* START Page extract *
[racket] Rackunit best practices

From: Greg Hendershott (greghendershott at gmail.com)
Date: Thu Aug 22 18:14:25 EDT 2013

In my opinion the "most Rackety" way to do tests these days is what
Laurent mentioned: The `test` submodule.

1. It's easy to run the tests in foo.rkt file: `raco test -x foo.rkt`.

2. It's easy to write the tests -- no extra source file required.

3. You can even write tests adjacent to the definitions of the
functions they test. Roughly like how "literate programming" can
alternate prose and code, I suppose you could call this "literate
testing".

(module+ test
  (require rackunit))


(define (foo)
  ....)

(module+ test
  ;; tests for foo
  ))


(define (bar)
  ....)

(module+ test
  ;; tests for bar
  ))

;; and so on ...

(Although when I do this, occasionally I wish for "test-folding" to
hide the tests temporarily. Neat feature to add to DrRacket and/or
emacs Racket mode?)


Given that, I'm not familiar enough with Ruby "guard" to know what's
left for a Racket "guard" to do -- just the detection for re-running
some test automatically? As Laurent mentioned DrRacket already will do
that automatically as you edit each file. For users of other editors,
or for other scenarios like fetching from git, I suppose this would
amount to keeping some cache of the last-modified or MD5 of all the
sources, and running `raco test` ones that have changed?

But as I said there might be more to Ruby "guard", and which would be
worth doing, so please forgive my ignorance of that.


On Thu, Aug 22, 2013 at 2:27 AM, Laurent <laurent.orseau at gmail.com> wrote:
> Quickly: It is common to use a  submodule for tests, in the same source
> file:
> (module+ test
>   (require rackunit)
>   ....)
>
> then running `raco test <file.rkt> ...` will run all the tests. Such tests
> are also automatically run in DrRacket when you press run (along with the
> 'main' submodule).
>
> For packages that have a collection A, it is also common (and considered
> good practice) to have another collection 'test' with a subdirectory for A
> and its tests.
> See for example the xml-rpc repo: https://github.com/jeapostrophe/xml-rpc
> This is partly intended for use with DrDr (that runs `raco test`), a tool
> written by Jay for the development of Racket. I don't know much more about
> it, but other people on this list do.
* END Page extract *
* START Dataset content *
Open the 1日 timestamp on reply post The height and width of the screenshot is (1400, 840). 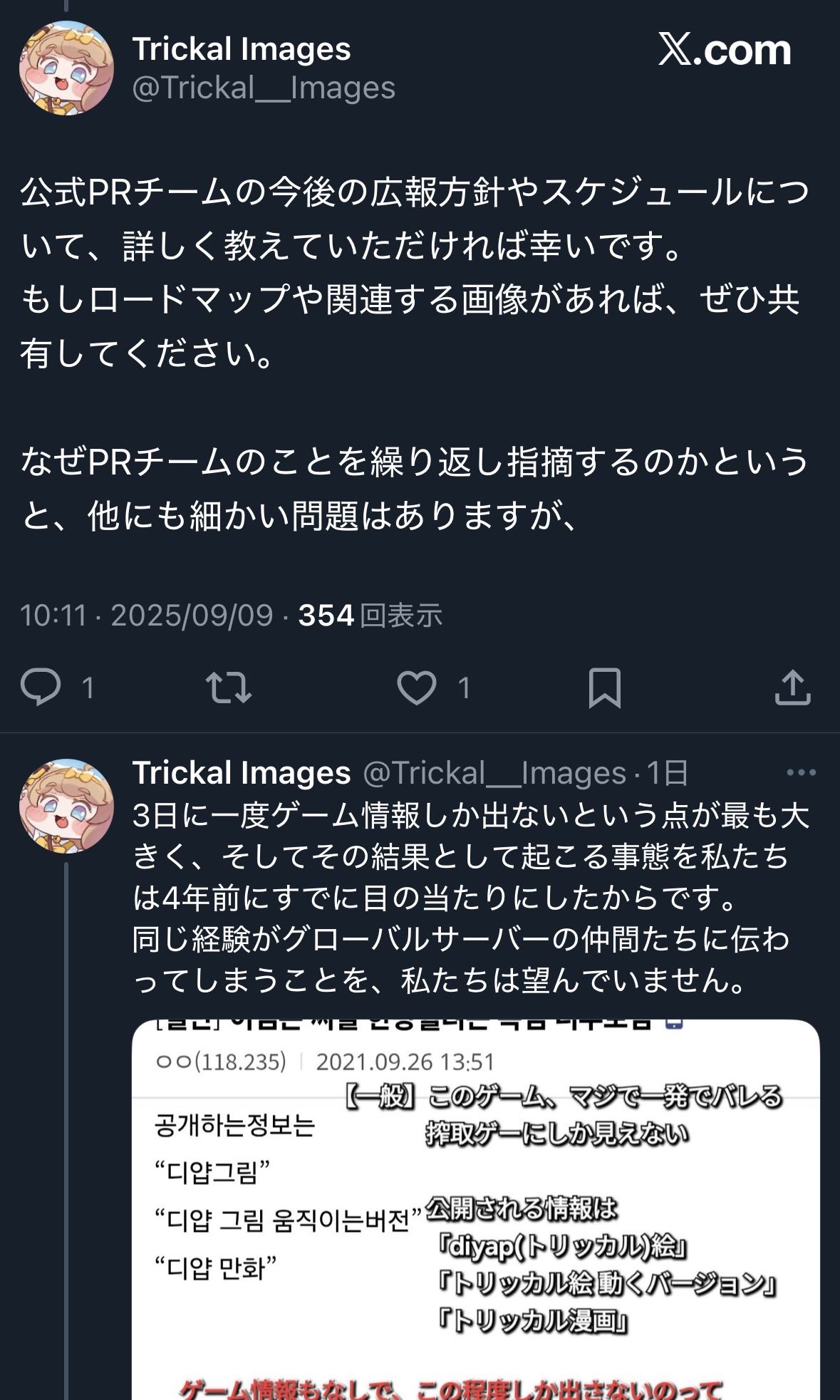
* END Dataset content *
◆ Work to complete ◆
Pick up the Racket testing email where it stops and write what comes next. Nothing in the listing is required here.

◆ Response below ◆
>
> Laurent
>
>
> On Thu, Aug 22, 2013 at 7:54 AM, Chad Albers <calbers at neomantic.com> wrote:
>>
>> As a Ruby engineer, we have a wonderful tool called "guard" that
>> automatically runs our unit-tests every time a test-case changes or
>> every-time a source file changes.
>>
>> I have written a guard plugin that performs the same task for Racket's
>> rackunit.  Currently, it pretty primitive - guard runs all tests if
>> anything changes - and it makes several assumptions about how tests
>> are structured.
>>
>> guard's ruby unit test plug works so well because there is a set of
>> informal conventions that Ruby developers follow, and guard's ruby
>> plugin works so well because it can counts on those conventions.
>>
>> Before I release "guard-rackunit" to the general public, I am
>> wondering if similar conventions exist for rackunit.
>>
>> For instance, in my Racket project, the following conditions hold true
>> 1. all tests are located at the root of the project in a directory call
>> "tests"
>> 2. in the "tests" directory, I have a "test-runner.rkt" file that
>> performs all '(run-tests *).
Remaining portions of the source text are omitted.